Glycidol (96.0%), Cu(OTf)2 (98.0%), 1,5,7-triazabicyclo[4.4.0]dec-5-ene (98%), copper iodide (99.999%) were obtained from Sigma Aldrich. 1,3-Bis(2,6-diisopropylphenyl)imidazole-2-ylidene (98.0%) was obtained from Tokyo Chemical Industry. Toluene (99.9%) was sourced from Samchun Chemicals. Glycidol and toluene were dried with CaH2 and distilled prior to use. Proton nuclear magnetic resonance (1H NMR) spectra were recorded with a Jeol Resonance ECZ600R (600 MHz) spectrometer. Chemical shifts are reported in delta (δ) units, parts per million (ppm) relative to the center of a peak at 2.50 ppm for DMSO-d6. Coupling constants are reported in Hertz (Hz). Carbon-13 nuclear magnetic resonance (13C NMR) spectra were recorded with a Jeol Resonance ECZ600R (150 MHz) spectrometer. Chemical shifts are reported in delta (δ) units, parts per million (ppm) relative to the center of a peak at 39.52 ppm for DMSO-d6. 1H diffusion-ordered spectroscopy (DOSY) was recorded on a Bruker AVANCE III HD 300 spectrometer at 25 °C. All samples were dissolved in DMSO-d6. Matrix-assisted laser desorption/ionization time-of-flight (MALDI-ToF) measurement was performed using autoflex maX from Bruker. 2,5-Dihydroxybenzoic acid (DHB) was used as the matrix. For DMF–SEC, three polystyrene-gel columns [KD-802 (from Shodex); pore size, 150 Å; 8 mm i.d. × 300 mm, KD-803 (from Shodex); pore size, 500 Å; 8 mm i.d. × 300 mm, KD-804 (from Shodex); pore size, 1500 Å; 8 mm i.d. × 300 mm] were connected to a PU-4180 pump, a RI-4030 refractive-index detector, and a UV-4075 ultraviolet detector (JASCO); the flow rate was maintained at 1.0 ml min−1. The columns were calibrated against 13 standard poly(ethylene glycol) (PEO) samples (Agilent Technologies; Mp = 980–811 500; Mw/Mn = 1.03–1.11) to analyze the obtained polymer samples. Differential scanning calorimetry (DSC) was conducted on polymer samples under a dry nitrogen flow (40 ml min−1) in the temperature range of −70 to +70 °C at a heating or cooling rate of 10 °C min−1 on a Q2000 calorimeter (TA Instruments). Thermal gravimetric analysis (TGA) was conducted on the polymer sample under 20 ml min−1 of a dry nitrogen in the temperature range of +25 to +800 °C at a heating rate of 10 °C min−1 on STA 8122 High Temperature (Rigaku).

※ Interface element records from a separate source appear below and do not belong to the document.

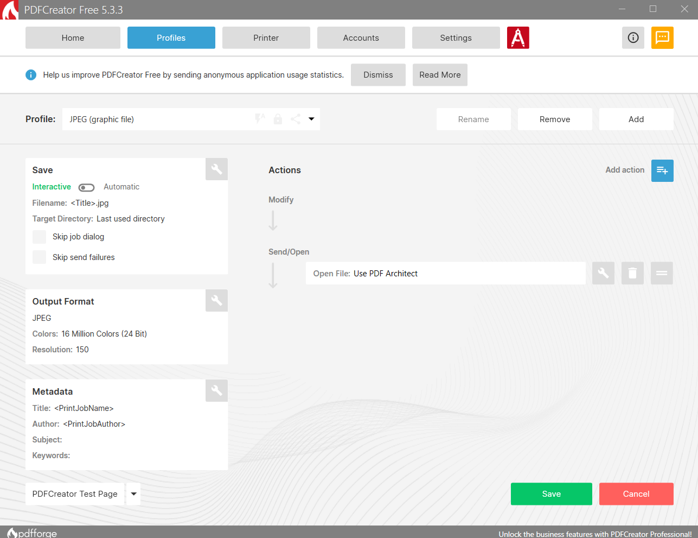Enable the Skip job dialog checkbox

click(39, 237)
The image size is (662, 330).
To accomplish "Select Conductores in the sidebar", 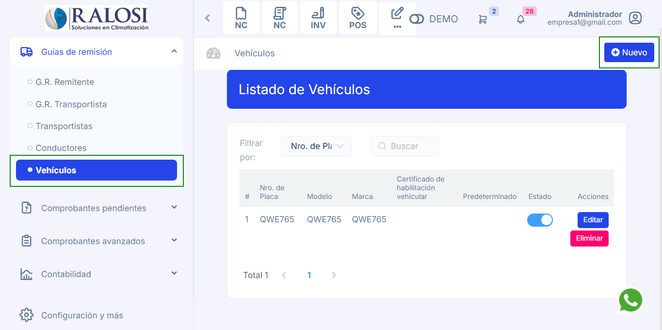I will (x=61, y=148).
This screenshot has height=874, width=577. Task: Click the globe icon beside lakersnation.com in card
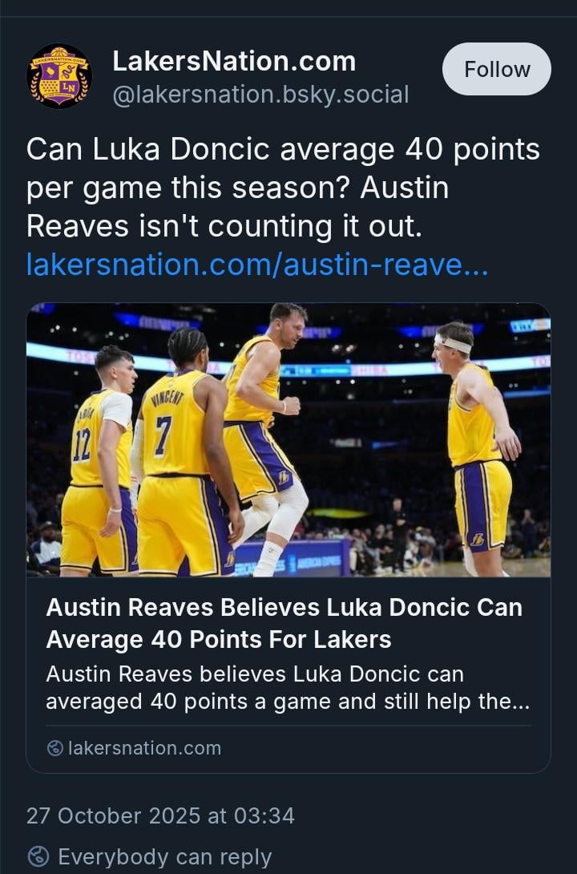click(54, 748)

Experimental procedure for the polymerization of glycidol

Glycidol (148.2 mg, 2 mmol), catalysts (21.2 mg, 2 mol%), and toluene (1.0 ml) were added to the reaction vial. The mixture was stirred at the indicated temperature for 16 h under the nitrogen atmosphere. Then, the reaction mixture was washed with diethyl ether to remove the unreacted monomer. The product was dried at 50 °C for 1 day before obtaining the yield and sample analysis.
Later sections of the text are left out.